— Begin RAW RECORDS —

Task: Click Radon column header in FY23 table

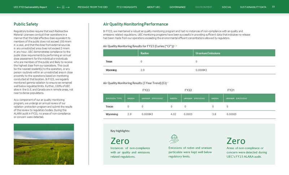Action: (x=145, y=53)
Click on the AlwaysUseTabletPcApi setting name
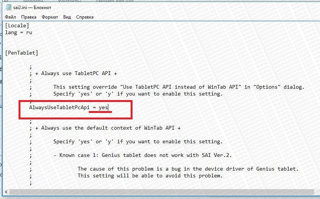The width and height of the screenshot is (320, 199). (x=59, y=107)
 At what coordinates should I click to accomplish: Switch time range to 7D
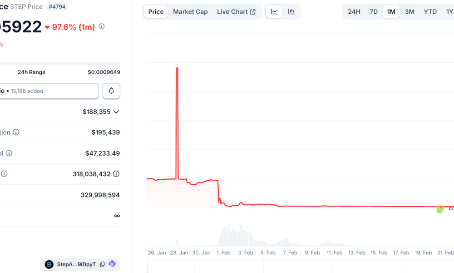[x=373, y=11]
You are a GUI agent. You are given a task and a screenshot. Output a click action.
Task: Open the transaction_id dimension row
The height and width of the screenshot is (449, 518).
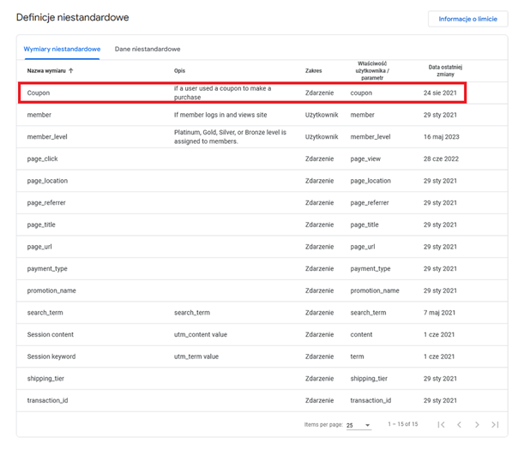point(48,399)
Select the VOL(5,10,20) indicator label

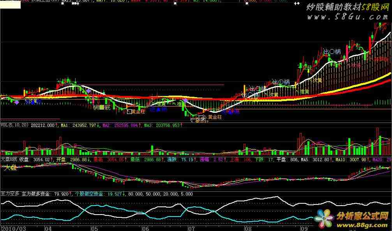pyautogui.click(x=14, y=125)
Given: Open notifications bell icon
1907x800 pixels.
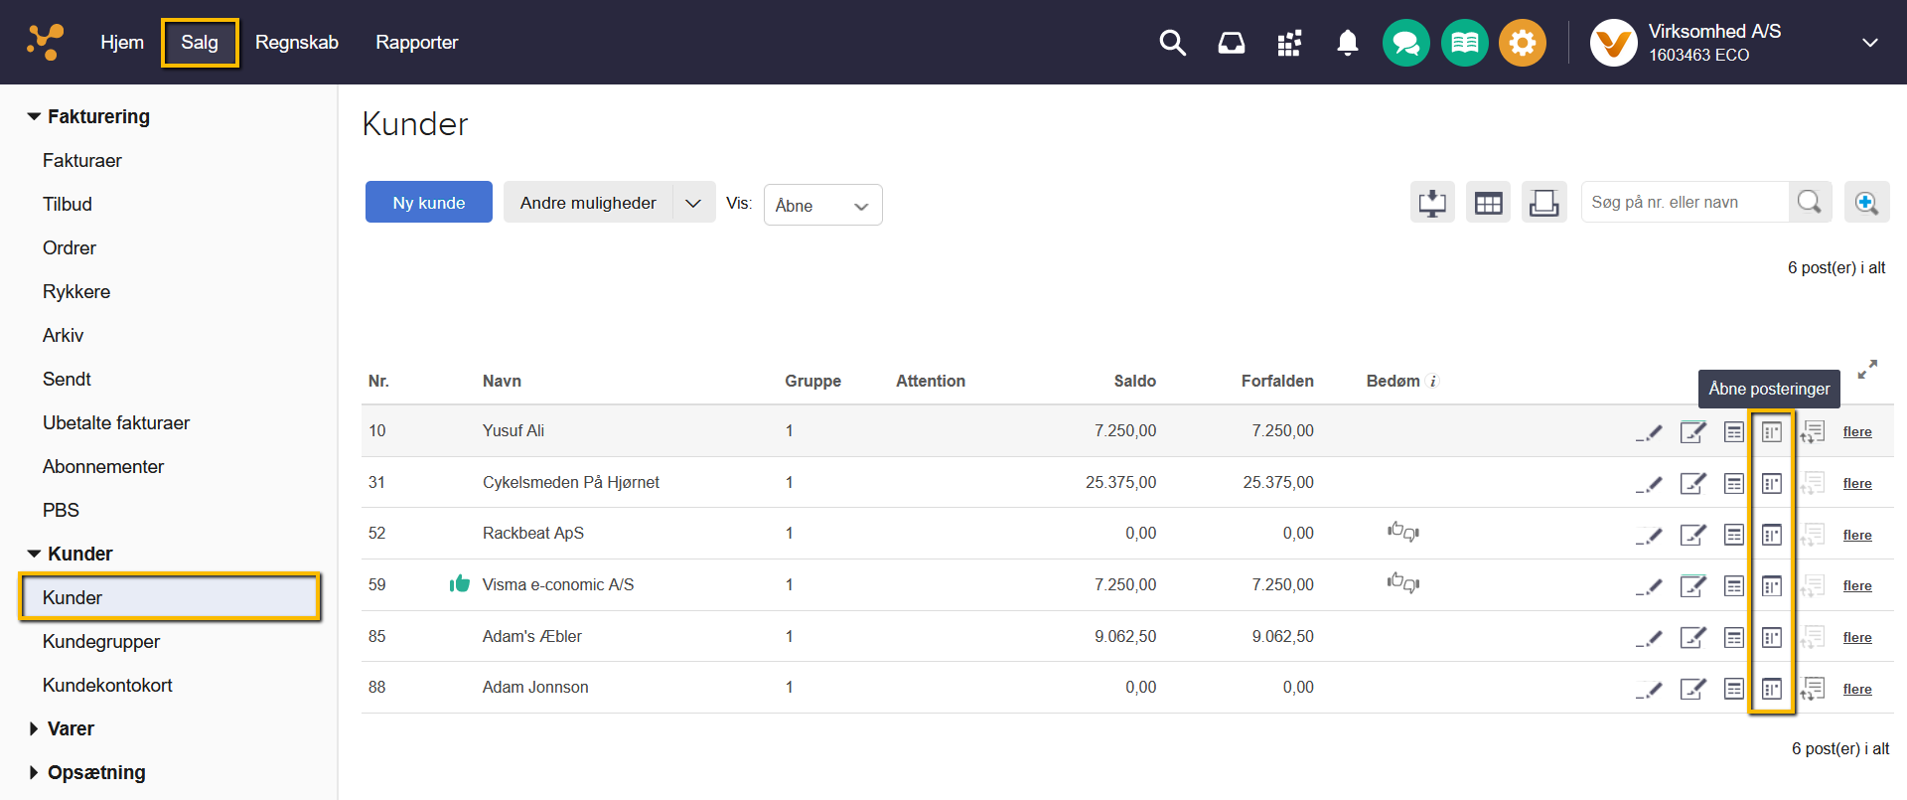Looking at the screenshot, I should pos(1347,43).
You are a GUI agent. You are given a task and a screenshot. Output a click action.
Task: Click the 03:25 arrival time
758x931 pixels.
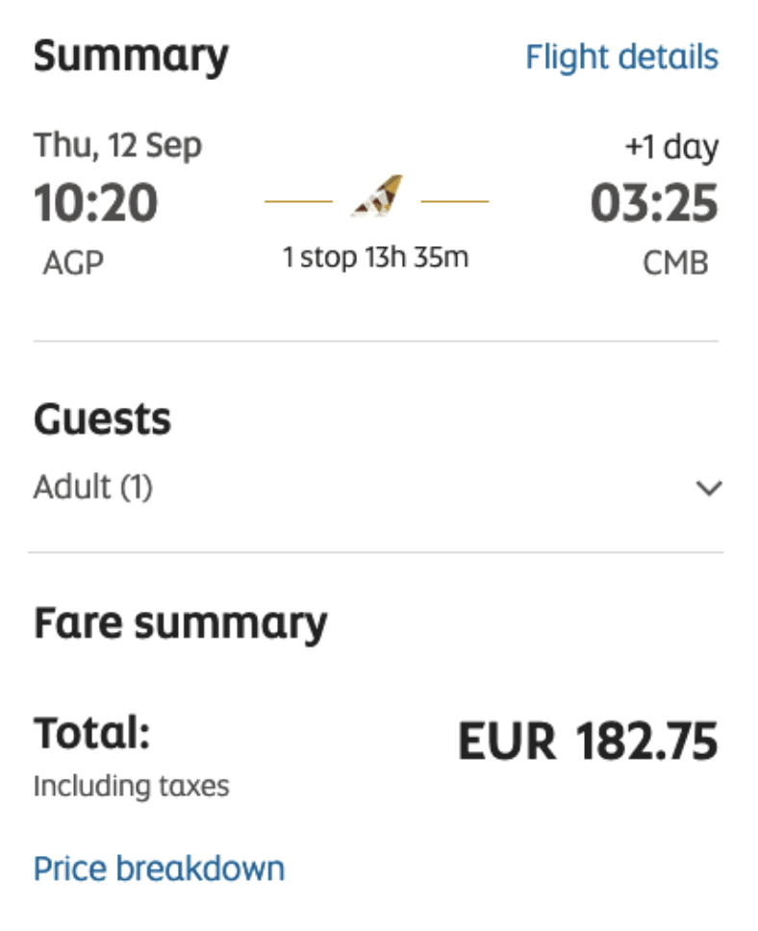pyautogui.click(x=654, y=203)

— End RAW RECORDS —

- WHAT YOU HAVE TO DO: Put the material into a Markdown table with the columns Row and Text, beginning with its first line and continuing through the line containing "[x=373, y=11]", both ends included. Give one numbered row per line, and omit blank lines and the pictures.

- SOLUTION TO THIS PROBLEM:
| Row | Text |
|---|---|
| 1 | Task: Click Radon column header in FY23 table |
| 2 | Action: (x=145, y=53) |
| 3 | Click on the AlwaysUseTabletPcApi setting name |
| 4 | The width and height of the screenshot is (320, 199). (x=59, y=107) |
| 5 |  At what coordinates should I click to accomplish: Switch time range to 7D |
| 6 | [x=373, y=11] |